Those seeking an exercise in smug, self-satisfied complacency could do worse than take a trip to the Holyrood public gallery.
This week’s debate on the state of Scottish education provided a prime example of the sort of self-congratulation that can sometimes take hold when the party of government discusses its own record.
As politicians discussed a government motion “building on Scotland’s education success”, it was left to former teacher and former leader of the Scottish Labour Party Iain Gray to sum up the session’s tone.
He described SNP claims of falling primary school class sizes as “perhaps the most egregious piece of empty back-patting”.
And it was left to Gray’s colleague John Pentland to point out that average class size in 2007 was 22.8 in primaries one to three, rising slightly to 23.3 last year.
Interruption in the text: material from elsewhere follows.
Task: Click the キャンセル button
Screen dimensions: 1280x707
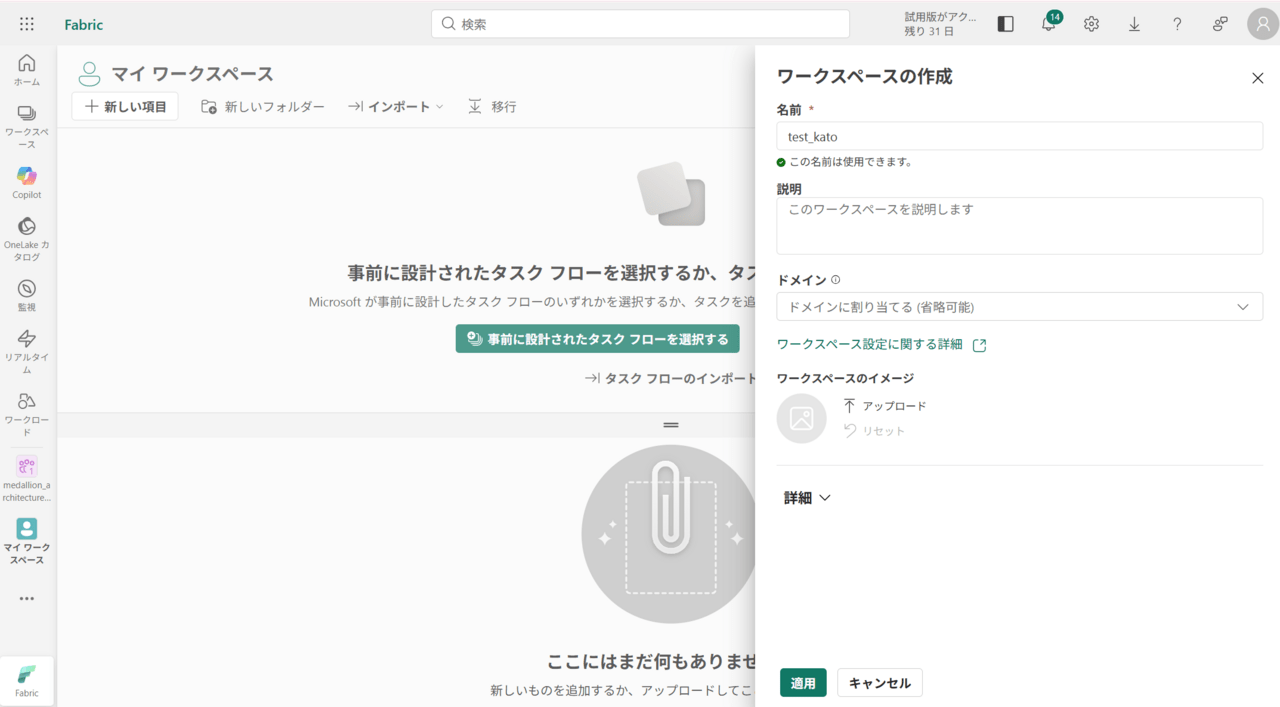Action: click(879, 683)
“Whatever happened to that manifesto pledge to reduce class sizes to 18?” asked Pentland.
Needless to say Labour raised countless other examples of short-comings in the Scottish education system, including poor levels of literacy and numeracy, teacher shortages and the attainment gap which sees children from a poor background struggle in comparison with the offspring of the well-off.
Much of the SNP’s response to these difficult and pressing problems was to simply suggest that everything was just fine and dandy.
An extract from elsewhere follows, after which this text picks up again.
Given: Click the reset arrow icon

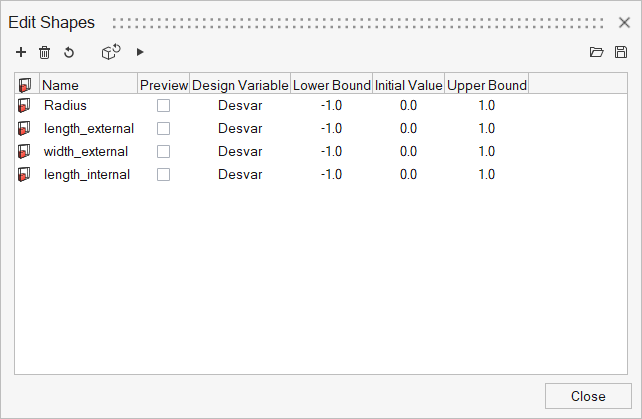Looking at the screenshot, I should [69, 52].
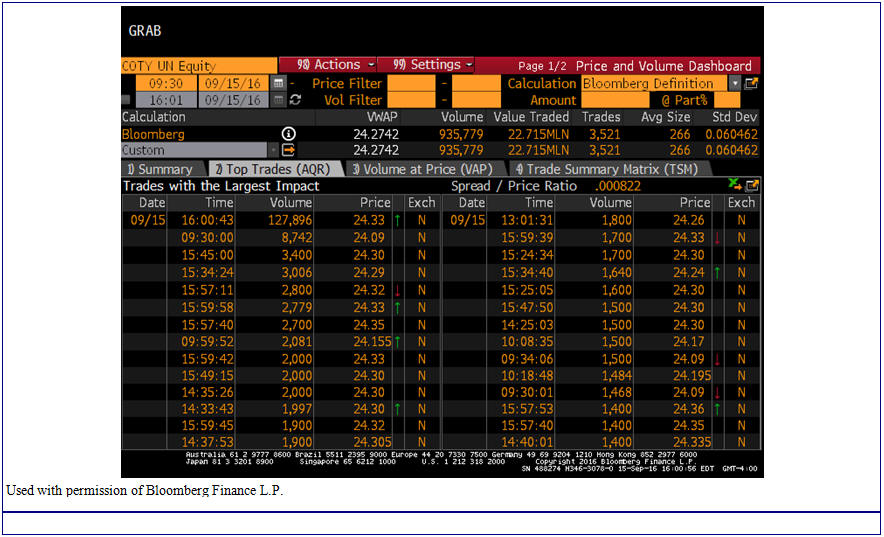Toggle the small checkbox left of 16:01
The width and height of the screenshot is (884, 537).
click(x=126, y=100)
George Adam, the Paisley representative, was the first SNP MSP to quote figures from the Office of National Statistics (ONS), which, as he put it, showed that “Scotland is the most highly educated country in Europe and is among the best educated in the world”.
Sandra White, the MSP for Glasgow Kelvin, joined in the singing from Adam’s hymn sheet when she cited the ONS figures.
“Scotland’s population is better educated than the populations of Ireland, Luxembourg and Finland,” she said, showing little inclination to indulge in original thought.
“Is that not something to be proud of?
“Should we not be proud of the fact that we have done that, instead of constantly saying that we have not done very well at all?”
She simply couldn’t understand why there was “constant carping” about deficiencies in the Scottish education system.
Surely even SNP MSPs should be able to set aside their cheerleading for the government to take an honest and objective look at the sort of education that is being offered to our children.